> [Data in this exercise]:
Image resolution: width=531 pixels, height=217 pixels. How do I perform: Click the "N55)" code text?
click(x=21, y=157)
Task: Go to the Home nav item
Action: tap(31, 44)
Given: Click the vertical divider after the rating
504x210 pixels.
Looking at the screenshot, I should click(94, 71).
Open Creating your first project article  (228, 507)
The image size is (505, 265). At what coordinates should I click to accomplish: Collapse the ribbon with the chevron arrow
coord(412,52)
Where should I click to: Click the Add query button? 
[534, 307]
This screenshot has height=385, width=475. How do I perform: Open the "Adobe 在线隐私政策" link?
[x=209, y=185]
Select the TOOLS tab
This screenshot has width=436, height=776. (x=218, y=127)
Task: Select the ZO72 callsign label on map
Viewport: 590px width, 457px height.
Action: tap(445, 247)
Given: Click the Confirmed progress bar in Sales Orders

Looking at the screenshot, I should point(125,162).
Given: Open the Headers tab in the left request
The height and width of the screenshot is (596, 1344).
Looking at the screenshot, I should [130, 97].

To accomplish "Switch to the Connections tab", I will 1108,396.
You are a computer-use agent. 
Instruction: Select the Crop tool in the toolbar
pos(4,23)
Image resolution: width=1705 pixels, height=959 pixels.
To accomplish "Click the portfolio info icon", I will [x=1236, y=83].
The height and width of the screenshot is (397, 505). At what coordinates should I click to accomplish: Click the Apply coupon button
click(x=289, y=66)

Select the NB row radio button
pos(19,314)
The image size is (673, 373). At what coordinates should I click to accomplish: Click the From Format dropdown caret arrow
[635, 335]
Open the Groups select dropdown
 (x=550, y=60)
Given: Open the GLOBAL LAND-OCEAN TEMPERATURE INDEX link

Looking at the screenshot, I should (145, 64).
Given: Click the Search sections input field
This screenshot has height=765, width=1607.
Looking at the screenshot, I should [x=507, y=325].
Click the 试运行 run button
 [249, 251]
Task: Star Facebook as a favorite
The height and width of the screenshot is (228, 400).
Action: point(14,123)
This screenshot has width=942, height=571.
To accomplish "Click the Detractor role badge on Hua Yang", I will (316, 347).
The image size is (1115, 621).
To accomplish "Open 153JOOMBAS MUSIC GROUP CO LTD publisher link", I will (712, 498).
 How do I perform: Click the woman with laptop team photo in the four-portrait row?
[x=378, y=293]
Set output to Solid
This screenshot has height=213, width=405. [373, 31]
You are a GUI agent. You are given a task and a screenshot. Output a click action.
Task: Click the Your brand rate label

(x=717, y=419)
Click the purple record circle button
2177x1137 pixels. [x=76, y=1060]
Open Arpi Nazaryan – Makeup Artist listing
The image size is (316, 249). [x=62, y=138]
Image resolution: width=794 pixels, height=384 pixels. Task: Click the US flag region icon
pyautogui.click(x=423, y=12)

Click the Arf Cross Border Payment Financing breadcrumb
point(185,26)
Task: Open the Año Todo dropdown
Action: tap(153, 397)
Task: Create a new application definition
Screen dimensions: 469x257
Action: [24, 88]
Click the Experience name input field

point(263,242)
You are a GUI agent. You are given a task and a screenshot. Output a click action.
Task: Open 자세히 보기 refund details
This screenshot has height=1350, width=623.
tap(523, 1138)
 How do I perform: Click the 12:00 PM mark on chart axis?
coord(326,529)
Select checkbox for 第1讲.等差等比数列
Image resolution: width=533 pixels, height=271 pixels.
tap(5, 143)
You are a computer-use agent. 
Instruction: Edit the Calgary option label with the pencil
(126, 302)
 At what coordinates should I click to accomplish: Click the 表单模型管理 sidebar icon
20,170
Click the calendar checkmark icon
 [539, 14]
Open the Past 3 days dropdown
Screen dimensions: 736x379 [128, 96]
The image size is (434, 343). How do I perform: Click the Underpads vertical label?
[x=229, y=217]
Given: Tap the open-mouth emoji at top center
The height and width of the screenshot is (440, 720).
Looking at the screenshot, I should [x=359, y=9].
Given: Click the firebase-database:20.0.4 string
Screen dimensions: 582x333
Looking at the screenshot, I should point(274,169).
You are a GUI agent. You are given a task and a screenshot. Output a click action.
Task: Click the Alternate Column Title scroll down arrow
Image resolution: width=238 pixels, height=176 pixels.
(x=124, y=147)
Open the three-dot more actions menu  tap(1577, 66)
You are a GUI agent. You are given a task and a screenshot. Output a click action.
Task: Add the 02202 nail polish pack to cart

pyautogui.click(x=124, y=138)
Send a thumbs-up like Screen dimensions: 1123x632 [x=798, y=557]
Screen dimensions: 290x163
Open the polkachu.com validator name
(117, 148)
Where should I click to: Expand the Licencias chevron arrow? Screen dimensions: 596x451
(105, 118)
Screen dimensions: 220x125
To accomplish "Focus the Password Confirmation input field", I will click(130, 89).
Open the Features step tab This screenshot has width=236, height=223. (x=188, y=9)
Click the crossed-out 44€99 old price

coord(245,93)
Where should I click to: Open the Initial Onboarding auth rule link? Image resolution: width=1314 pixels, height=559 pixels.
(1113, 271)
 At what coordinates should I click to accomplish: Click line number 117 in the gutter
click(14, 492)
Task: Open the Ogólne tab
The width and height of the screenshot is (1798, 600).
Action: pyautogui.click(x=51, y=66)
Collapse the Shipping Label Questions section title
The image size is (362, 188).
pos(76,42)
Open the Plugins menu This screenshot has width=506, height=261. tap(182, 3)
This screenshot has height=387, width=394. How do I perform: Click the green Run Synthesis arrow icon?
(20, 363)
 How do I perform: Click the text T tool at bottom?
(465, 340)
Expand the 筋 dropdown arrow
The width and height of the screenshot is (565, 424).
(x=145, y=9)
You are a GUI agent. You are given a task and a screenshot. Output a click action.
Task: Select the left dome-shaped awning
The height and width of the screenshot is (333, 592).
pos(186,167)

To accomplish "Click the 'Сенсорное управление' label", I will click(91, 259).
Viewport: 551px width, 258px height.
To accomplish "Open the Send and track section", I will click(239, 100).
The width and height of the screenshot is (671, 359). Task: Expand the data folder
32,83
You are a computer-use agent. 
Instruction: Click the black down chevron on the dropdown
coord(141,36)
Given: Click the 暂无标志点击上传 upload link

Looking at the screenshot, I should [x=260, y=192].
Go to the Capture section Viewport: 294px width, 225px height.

> [Requirement]: Express every line of the data above as a JSON list of strings, one string per line, leaving out blank lines.

> [Output for this task]:
[
  "Image resolution: width=531 pixels, height=217 pixels. How do I perform: Click the \"N55)\" code text?",
  "click(x=21, y=157)",
  "Task: Go to the Home nav item",
  "Action: tap(31, 44)",
  "Given: Click the vertical divider after the rating",
  "504x210 pixels.",
  "Looking at the screenshot, I should click(94, 71).",
  "Open Creating your first project article  (228, 507)",
  "The image size is (505, 265). At what coordinates should I click to accomplish: Collapse the ribbon with the chevron arrow",
  "coord(412,52)",
  "Where should I click to: Click the Add query button? ",
  "[534, 307]",
  "This screenshot has height=385, width=475. How do I perform: Open the \"Adobe 在线隐私政策\" link?",
  "[x=209, y=185]",
  "Select the TOOLS tab",
  "This screenshot has width=436, height=776. (x=218, y=127)",
  "Task: Select the ZO72 callsign label on map",
  "Viewport: 590px width, 457px height.",
  "Action: tap(445, 247)",
  "Given: Click the Confirmed progress bar in Sales Orders",
  "Looking at the screenshot, I should point(125,162).",
  "Given: Open the Headers tab in the left request",
  "The height and width of the screenshot is (596, 1344).",
  "Looking at the screenshot, I should [130, 97].",
  "To accomplish \"Switch to the Connections tab\", I will 1108,396.",
  "You are a computer-use agent. ",
  "Instruction: Select the Crop tool in the toolbar",
  "pos(4,23)",
  "Image resolution: width=1705 pixels, height=959 pixels.",
  "To accomplish \"Click the portfolio info icon\", I will [x=1236, y=83].",
  "The height and width of the screenshot is (397, 505). At what coordinates should I click to accomplish: Click the Apply coupon button",
  "click(x=289, y=66)",
  "Select the NB row radio button",
  "pos(19,314)",
  "The image size is (673, 373). At what coordinates should I click to accomplish: Click the From Format dropdown caret arrow",
  "[635, 335]",
  "Open the Groups select dropdown",
  " (x=550, y=60)",
  "Given: Open the GLOBAL LAND-OCEAN TEMPERATURE INDEX link",
  "Looking at the screenshot, I should (145, 64).",
  "Given: Click the Search sections input field",
  "This screenshot has height=765, width=1607.",
  "Looking at the screenshot, I should [x=507, y=325].",
  "Click the 试运行 run button",
  " [249, 251]",
  "Task: Star Facebook as a favorite",
  "The height and width of the screenshot is (228, 400).",
  "Action: point(14,123)",
  "This screenshot has width=942, height=571.",
  "To accomplish \"Click the Detractor role badge on Hua Yang\", I will (316, 347).",
  "The image size is (1115, 621).",
  "To accomplish \"Open 153JOOMBAS MUSIC GROUP CO LTD publisher link\", I will (712, 498).",
  " How do I perform: Click the woman with laptop team photo in the four-portrait row?",
  "[x=378, y=293]",
  "Set output to Solid",
  "This screenshot has height=213, width=405. [373, 31]",
  "You are a GUI agent. You are given a task and a screenshot. Output a click action.",
  "Task: Click the Your brand rate label",
  "(x=717, y=419)",
  "Click the purple record circle button",
  "2177x1137 pixels. [x=76, y=1060]",
  "Open Arpi Nazaryan – Makeup Artist listing",
  "The image size is (316, 249). [x=62, y=138]",
  "Image resolution: width=794 pixels, height=384 pixels. Task: Click the US flag region icon",
  "pyautogui.click(x=423, y=12)",
  "Click the Arf Cross Border Payment Financing breadcrumb",
  "point(185,26)",
  "Task: Open the Año Todo dropdown",
  "Action: tap(153, 397)",
  "Task: Create a new application definition",
  "Screen dimensions: 469x257",
  "Action: [24, 88]",
  "Click the Experience name input field",
  "point(263,242)",
  "You are a GUI agent. You are given a task and a screenshot. Output a click action.",
  "Task: Open 자세히 보기 refund details",
  "This screenshot has height=1350, width=623.",
  "tap(523, 1138)",
  " How do I perform: Click the 12:00 PM mark on chart axis?",
  "coord(326,529)",
  "Select checkbox for 第1讲.等差等比数列",
  "Image resolution: width=533 pixels, height=271 pixels.",
  "tap(5, 143)",
  "You are a computer-use agent. ",
  "Instruction: Edit the Calgary option label with the pencil",
  "(126, 302)",
  " At what coordinates should I click to accomplish: Click the 表单模型管理 sidebar icon",
  "20,170",
  "Click the calendar checkmark icon",
  " [539, 14]",
  "Open the Past 3 days dropdown",
  "Screen dimensions: 736x379 [128, 96]",
  "The image size is (434, 343). How do I perform: Click the Underpads vertical label?",
  "[x=229, y=217]",
  "Given: Tap the open-mouth emoji at top center",
  "The height and width of the screenshot is (440, 720).",
  "Looking at the screenshot, I should [x=359, y=9].",
  "Given: Click the firebase-database:20.0.4 string",
  "Screen dimensions: 582x333",
  "Looking at the screenshot, I should point(274,169).",
  "You are a GUI agent. You are given a task and a screenshot. Output a click action.",
  "Task: Click the Alternate Column Title scroll down arrow",
  "Image resolution: width=238 pixels, height=176 pixels.",
  "(x=124, y=147)",
  "Open the three-dot more actions menu  tap(1577, 66)",
  "You are a GUI agent. You are given a task and a screenshot. Output a click action.",
  "Task: Add the 02202 nail polish pack to cart",
  "pyautogui.click(x=124, y=138)",
  "Send a thumbs-up like Screen dimensions: 1123x632 [x=798, y=557]",
  "Screen dimensions: 290x163",
  "Open the polkachu.com validator name",
  "(117, 148)",
  "Where should I click to: Expand the Licencias chevron arrow? Screen dimensions: 596x451",
  "(105, 118)",
  "Screen dimensions: 220x125",
  "To accomplish \"Focus the Password Confirmation input field\", I will click(130, 89).",
  "Open the Features step tab This screenshot has width=236, height=223. (x=188, y=9)",
  "Click the crossed-out 44€99 old price",
  "coord(245,93)",
  "Where should I click to: Open the Initial Onboarding auth rule link? Image resolution: width=1314 pixels, height=559 pixels.",
  "(1113, 271)",
  " At what coordinates should I click to accomplish: Click line number 117 in the gutter",
  "click(14, 492)",
  "Task: Open the Ogólne tab",
  "The width and height of the screenshot is (1798, 600).",
  "Action: pyautogui.click(x=51, y=66)",
  "Collapse the Shipping Label Questions section title",
  "The image size is (362, 188).",
  "pos(76,42)",
  "Open the Plugins menu This screenshot has width=506, height=261. tap(182, 3)",
  "This screenshot has height=387, width=394. How do I perform: Click the green Run Synthesis arrow icon?",
  "(20, 363)",
  " How do I perform: Click the text T tool at bottom?",
  "(465, 340)",
  "Expand the 筋 dropdown arrow",
  "The width and height of the screenshot is (565, 424).",
  "(x=145, y=9)",
  "You are a GUI agent. You are given a task and a screenshot. Output a click action.",
  "Task: Select the left dome-shaped awning",
  "The height and width of the screenshot is (333, 592).",
  "pos(186,167)",
  "To accomplish \"Click the 'Сенсорное управление' label\", I will click(91, 259).",
  "Viewport: 551px width, 258px height.",
  "To accomplish \"Open the Send and track section\", I will click(239, 100).",
  "The width and height of the screenshot is (671, 359). Task: Expand the data folder",
  "32,83",
  "You are a computer-use agent. ",
  "Instruction: Click the black down chevron on the dropdown",
  "coord(141,36)",
  "Given: Click the 暂无标志点击上传 upload link",
  "Looking at the screenshot, I should [x=260, y=192].",
  "Go to the Capture section Viewport: 294px width, 225px height."
]